Items from a dataset
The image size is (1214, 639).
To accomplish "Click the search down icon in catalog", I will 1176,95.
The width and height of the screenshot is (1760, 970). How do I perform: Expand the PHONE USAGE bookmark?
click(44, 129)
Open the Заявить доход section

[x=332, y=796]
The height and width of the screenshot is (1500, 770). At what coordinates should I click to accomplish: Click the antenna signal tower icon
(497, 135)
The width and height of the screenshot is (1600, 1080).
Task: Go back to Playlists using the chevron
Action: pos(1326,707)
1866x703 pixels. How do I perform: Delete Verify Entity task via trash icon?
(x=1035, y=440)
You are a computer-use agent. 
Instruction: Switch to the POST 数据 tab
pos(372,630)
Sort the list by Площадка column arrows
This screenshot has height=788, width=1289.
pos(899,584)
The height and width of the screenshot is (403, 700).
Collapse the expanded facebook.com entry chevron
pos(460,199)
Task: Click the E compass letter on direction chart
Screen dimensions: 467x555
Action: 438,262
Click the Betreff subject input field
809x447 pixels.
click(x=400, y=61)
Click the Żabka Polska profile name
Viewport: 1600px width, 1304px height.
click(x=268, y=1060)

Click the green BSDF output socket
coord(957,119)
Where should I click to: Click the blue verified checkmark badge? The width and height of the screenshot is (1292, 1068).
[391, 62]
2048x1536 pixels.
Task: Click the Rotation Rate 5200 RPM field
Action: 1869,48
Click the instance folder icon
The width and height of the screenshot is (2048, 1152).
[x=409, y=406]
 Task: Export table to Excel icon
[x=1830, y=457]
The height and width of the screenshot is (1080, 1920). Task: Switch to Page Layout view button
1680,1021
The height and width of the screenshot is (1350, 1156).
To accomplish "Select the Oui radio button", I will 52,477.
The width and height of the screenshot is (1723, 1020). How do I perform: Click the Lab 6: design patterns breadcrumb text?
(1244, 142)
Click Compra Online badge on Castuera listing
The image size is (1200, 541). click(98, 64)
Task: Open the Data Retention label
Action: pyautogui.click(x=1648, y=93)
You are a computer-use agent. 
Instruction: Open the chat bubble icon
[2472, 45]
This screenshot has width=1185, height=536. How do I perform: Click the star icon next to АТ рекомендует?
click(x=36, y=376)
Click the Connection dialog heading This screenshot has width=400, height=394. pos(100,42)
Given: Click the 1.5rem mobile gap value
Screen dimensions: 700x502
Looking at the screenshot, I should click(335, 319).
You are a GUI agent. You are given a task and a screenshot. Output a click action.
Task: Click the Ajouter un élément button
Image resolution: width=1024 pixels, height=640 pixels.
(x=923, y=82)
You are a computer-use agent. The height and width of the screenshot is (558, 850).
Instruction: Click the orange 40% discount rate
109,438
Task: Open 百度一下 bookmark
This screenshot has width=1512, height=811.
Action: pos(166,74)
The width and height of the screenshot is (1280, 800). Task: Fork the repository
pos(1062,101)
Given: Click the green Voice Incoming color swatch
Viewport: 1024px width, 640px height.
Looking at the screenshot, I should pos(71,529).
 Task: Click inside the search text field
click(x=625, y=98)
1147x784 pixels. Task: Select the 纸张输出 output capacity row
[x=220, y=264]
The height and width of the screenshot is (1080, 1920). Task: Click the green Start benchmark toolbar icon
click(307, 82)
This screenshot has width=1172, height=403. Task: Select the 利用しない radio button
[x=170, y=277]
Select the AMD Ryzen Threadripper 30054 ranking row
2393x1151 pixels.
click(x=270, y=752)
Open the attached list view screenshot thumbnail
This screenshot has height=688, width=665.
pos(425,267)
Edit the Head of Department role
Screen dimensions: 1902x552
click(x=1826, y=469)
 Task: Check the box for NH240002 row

Task details:
Can you repeat the items from the line with "benchmark toolbar icon" up to and including the final line, substituting "Head of Finance" for "Head of Department" and leaving everything else unchanged?

Finished exercise:
The height and width of the screenshot is (1080, 1920). Task: Click the green Start benchmark toolbar icon
click(307, 82)
This screenshot has width=1172, height=403. Task: Select the 利用しない radio button
[x=170, y=277]
Select the AMD Ryzen Threadripper 30054 ranking row
2393x1151 pixels.
click(x=270, y=752)
Open the attached list view screenshot thumbnail
This screenshot has height=688, width=665.
pos(425,267)
Edit the Head of Finance role
Screen dimensions: 1902x552
click(x=1826, y=469)
 Task: Check the box for NH240002 row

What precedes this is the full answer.